Ban Usernames

  • Resolved outbwebdev

    (@outbwebdev)


    3 years, 8 months ago

    Hello!

    We have daily brute force attacks on our site, and what I’ve found is the bots are somehow scraping the “nicknames” for users who create the blog posts and using those as username attempts. We already have the blog set to not show the authors and I have ensured the nicknames are all very different from the actual usernames, along with all of the recommended security settings within iThemes.

    As I know what username they are most often trying, and it is not a match for any actual usernames, I would like to set an auto-ban for IPs that attempt to use the targeted username.

    Is there a way to do that within iThemes? From what I have seen, I can only create a ban list for specific IPs, and not a ban triggered by the use of a specific username.

Viewing 2 replies - 1 through 2 (of 2 total)
  • Plugin Support chandelierrr

    (@shanedelierrr)

    3 years, 8 months ago

    Hi @outbwebdev,

    Unfortunately, there isn’t a way to ban a username other than “admin” in the settings, but this is a current feature request. However, I am unable to provide you with an exact date for when this feature will be available or if it is possible, as there are certain factors to consider before implementing one.

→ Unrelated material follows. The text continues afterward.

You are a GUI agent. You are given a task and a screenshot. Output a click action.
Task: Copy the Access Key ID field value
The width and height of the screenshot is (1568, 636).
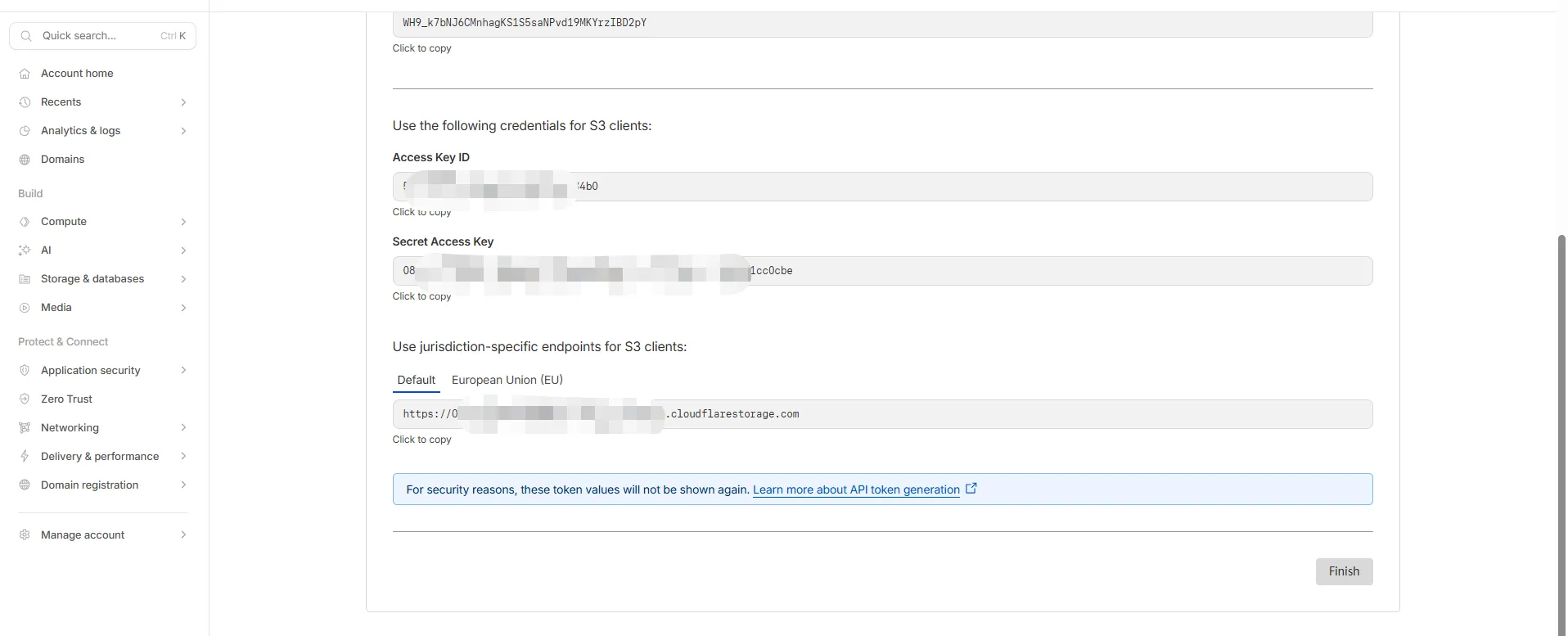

    You could try increasing the chances of an IP getting blocked instead of just getting locked out by tweaking your Lockouts Global Settings: decreasing the Ban Threshold and lowering the lockout period (less than 15 mins).

    I hope this helps!

    Thread Starter outbwebdev

    (@outbwebdev)

    3 years, 8 months ago

    Understood. Thank you for your assistance!

Viewing 2 replies - 1 through 2 (of 2 total)

The topic ‘Ban Usernames’ is closed to new replies.